College can be the most exciting time in your life, but it also throws you into the deep end, with new academic and social responsibilities often seeming impossible to juggle. College Rules! will save you time and trouble, setting you up for academic success from the get-go. Whether you’re graduating at the top of your high school class or returning to college as an adult, this updated and expanded edition offers practical advice on how to successfully transition into college. Including tips and strategies that won’t ever be taught in lectures, you’ll learn how to:
- Study smarter—not harder
- Use technology in the classroom
- Choose an app for every occasion
- Excel at time management [Read: Balance homework and parties]
- Stay motivated—even in those “yawn” classes
- Plan a manageable course schedule
- Interact effectively with profs
- Become a research ace—online and at the library
- Survive the stress of exam week
- Set yourself up for stellar recommendations
With sad but true stories that teach tough lessons the easy way and inside scoops that provide advice based on actual research, College Rules! will help you make the most of your college years.
MY REVIEW: 5 stars.

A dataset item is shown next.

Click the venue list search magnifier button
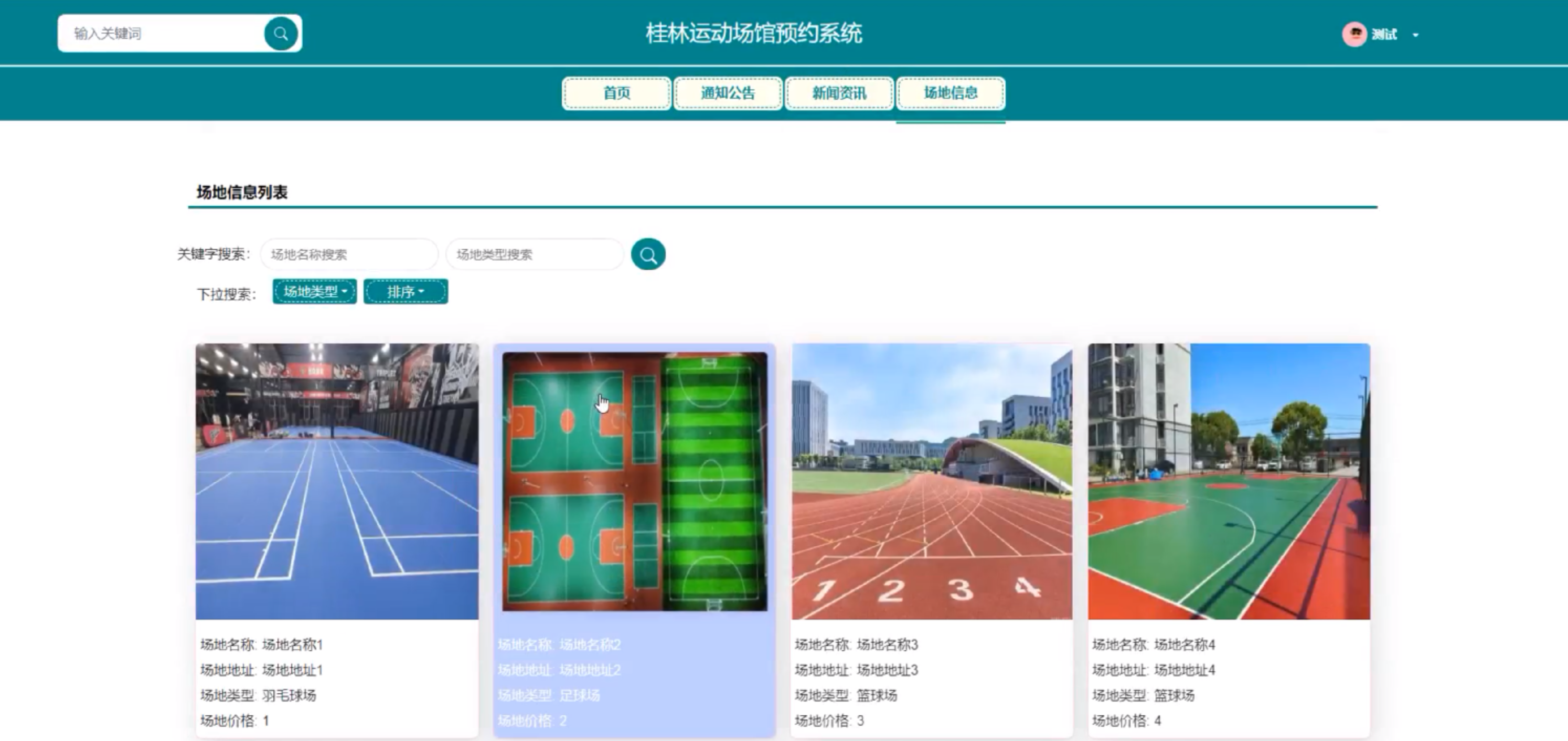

I’m giving this to my son for his birthday this month. He just graduated from high school and is going to college at the end of the summer, which is why when I saw this book available for review, I chose it. I like the way the chapters have real stories that a reader can relate to in addition to the advice in the chapter. I think the stories help a lot. The chapters range from selecting courses and choosing a major, how to take notes in class, how to study effectively, manage time, internet safety, balancing classes and personal life, and managing stress. I think this makes a great gift for the new college student. I imagine parents will want to give it to their children, but I am a bit curious how a college student will accept this book. Will they actually read it? Maybe not at first because they think they know everything and are excited about everything in the beginning, but it’s a resource that mine is going to have at his fingertips in case he needs it.
Disclaimer: I received a copy of this book for free in exchange for a review. I was not required to post a positive review, and all opinions are my own.